The WC carrier has a right to have you participate in a DME. They may schedule a DME to get medical evidence about: (1) the “degree” or severity of your disability; (2) whether your injury is permanent; (3) whether any part of your permanent injury should be “apportioned” to a prior injury; (4) whether your work related injury is worse because of another medical condition (e.g., diabetes has made your leg injury worse); or (5) whether surgery or other requested medical treatment is necessary and appropriate. It is NOT unusual for their doctor to disagree with your doctor on some or all of these issues.

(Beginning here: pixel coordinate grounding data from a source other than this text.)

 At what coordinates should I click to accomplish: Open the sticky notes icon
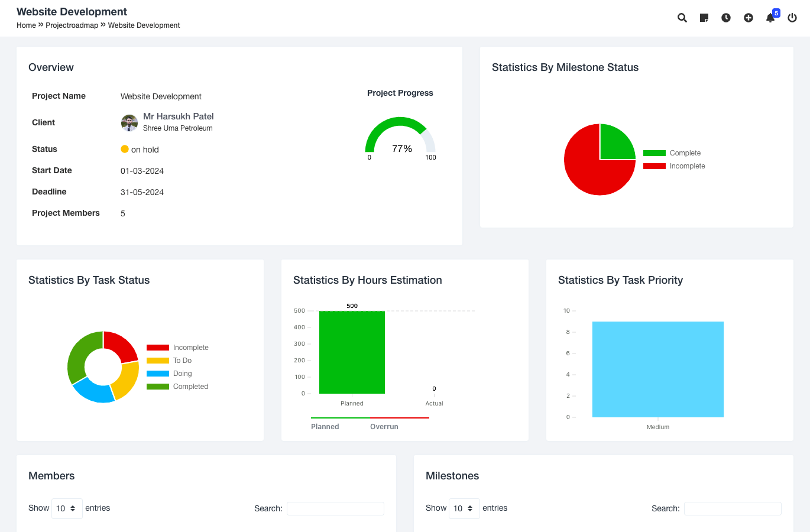[704, 18]
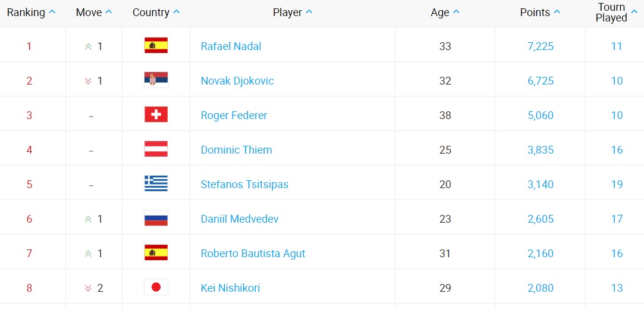644x309 pixels.
Task: Open Rafael Nadal player profile link
Action: (231, 46)
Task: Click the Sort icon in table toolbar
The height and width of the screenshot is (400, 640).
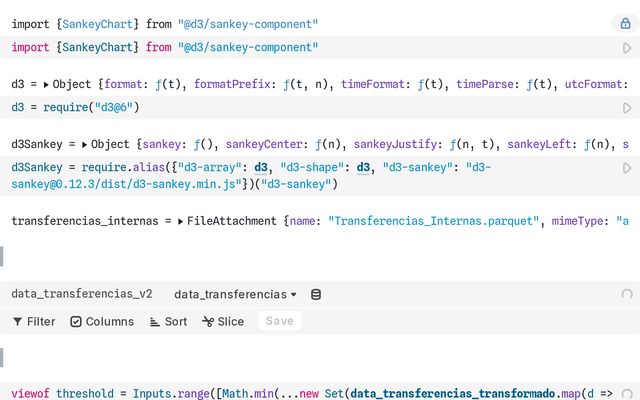Action: 155,322
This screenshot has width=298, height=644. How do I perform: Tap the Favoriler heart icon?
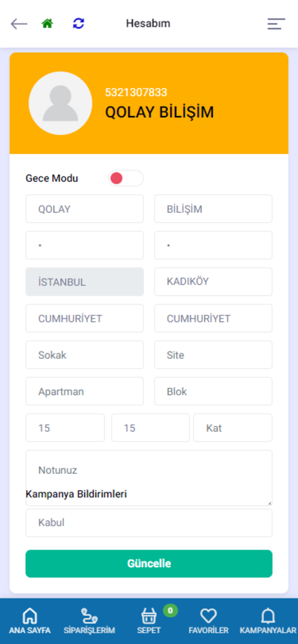(x=208, y=616)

At the DME, their doctor will examine you and ask you questions concerning your past medical history, your present injury or condition and how you are feeling now. The DME is designed to help the WC insurance carrier defend against your case. The DME is NOT designed to provide you with medical treatment or advice. In fact, you can refuse medical advice from their doctor.
You have several rights as part of this process. To see a list of these rights, check out:
The DME is a very important part of your case. We recommend the following:
Before the DME, gather your thoughts about your medical history, your present injury and any prior conditions (especially those that involve the area of the body you are making a claim about). Make a list of all your complaints and symptoms that are related to your claim. DO NOT discuss with this doctor any symptoms that are NOT related to your claim unless you are specifically asked.
You have the right to videotape or otherwise record the DME if you wish. You may bring a friend or family member to the DME. We recommend bringing someone and NOT videotaping or otherwise recording the DME.
Be on time and be polite with the doctor and staff at all times.
Only answer the exact question that is asked; do not volunteer ANY information.
When asked about your injuries, it is helpful to go head to toe, describing each and every injury and symptom.
When asked about your injury, do NOT go into detail; answer in general terms. The doctor needs to know what part of the body was injured and in a general way how it was hurt, but does not need details about the precise way that you were injured.
Do not exaggerate or fake your problems. This can only weaken your case. Do not be ashamed or embarrassed to tell the doctor exactly how you feel and hurt. Be honest and straight forward. The doctor and staff will be watching you the entire time you are in the office, not only when you are in the examining room.
If you experience any pain while in the examining room, be sure to tell the doctor about it.
DO NOT ask the doctor for advice.
If the doctor requests additional tests (blood work, x-rays, etc.), tell him or her that you have to discuss it with your attorney first.
Do not allow anyone other than the doctor you were scheduled to see examine you.
You and your witness should take notes during the examination. As soon as you and your witness get home, write a report about the examination and send it to us.
You may be asked to complete an information form and an authorization form which allows the doctor to examine you and report to the insurance company. You may complete these forms provided that: (1) you understand them; and (2) you provide truthful information.